What this task involves —
If a line in the entries below contains "width", copy it.

Data to examine —
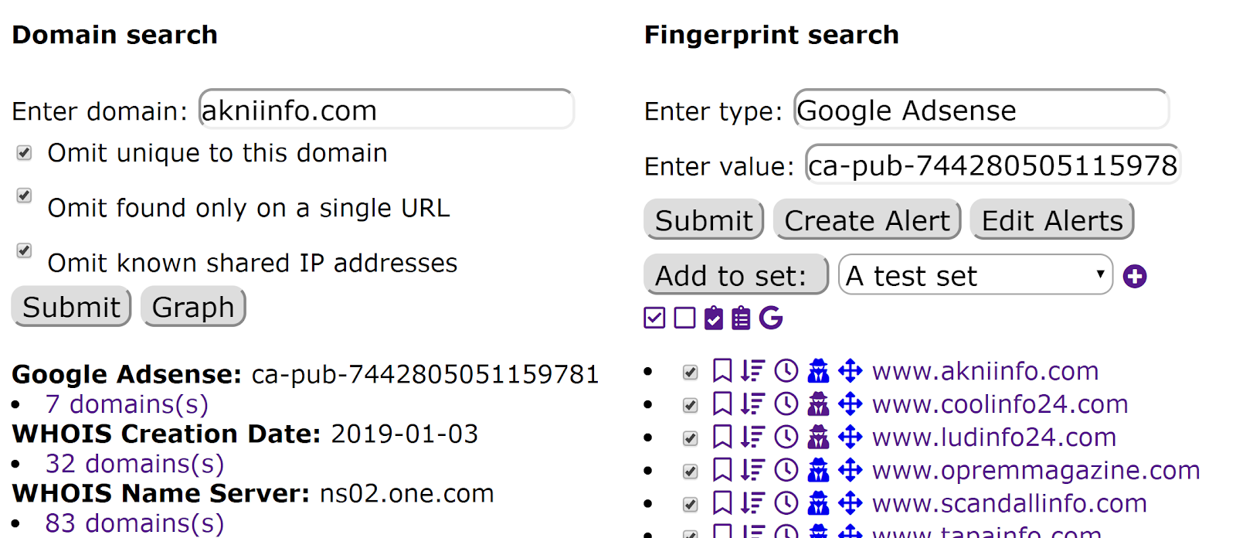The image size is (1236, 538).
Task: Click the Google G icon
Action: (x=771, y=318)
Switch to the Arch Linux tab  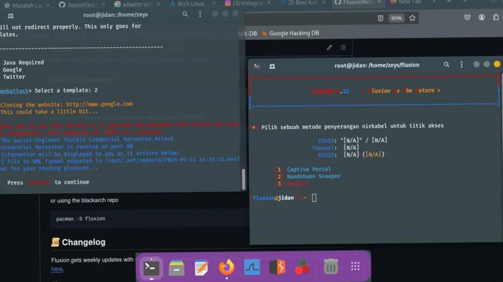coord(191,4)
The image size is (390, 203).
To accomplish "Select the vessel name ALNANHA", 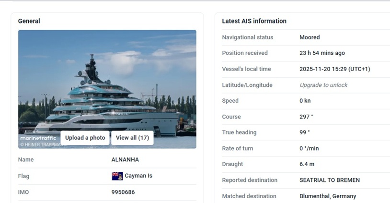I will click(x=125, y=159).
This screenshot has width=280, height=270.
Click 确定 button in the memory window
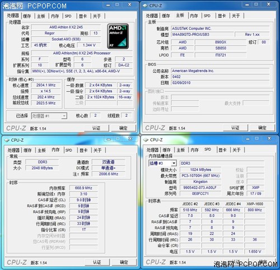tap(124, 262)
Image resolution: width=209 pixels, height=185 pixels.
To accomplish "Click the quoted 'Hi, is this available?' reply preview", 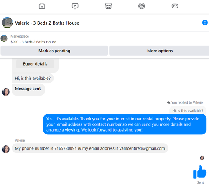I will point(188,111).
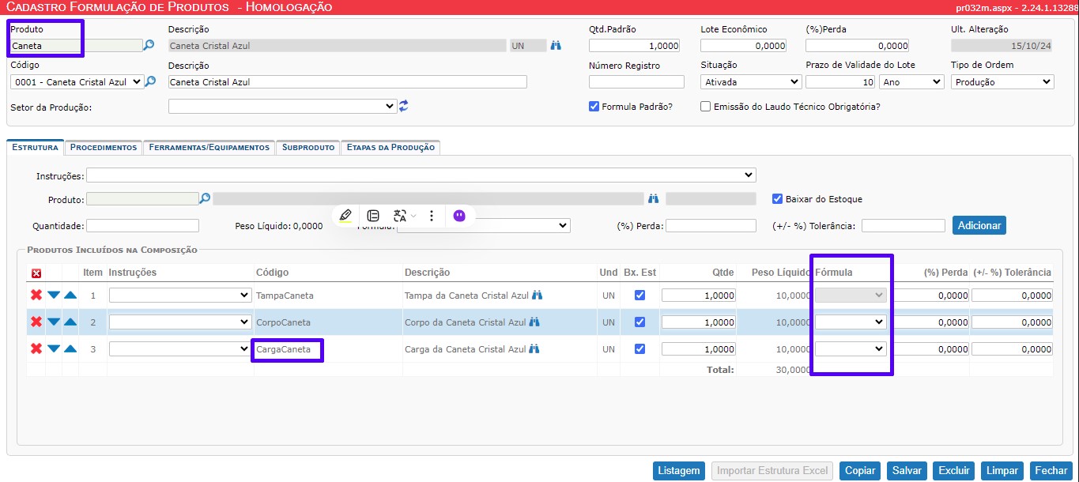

Reply to the exercise —
This screenshot has width=280, height=270.
Image resolution: width=209 pixels, height=185 pixels.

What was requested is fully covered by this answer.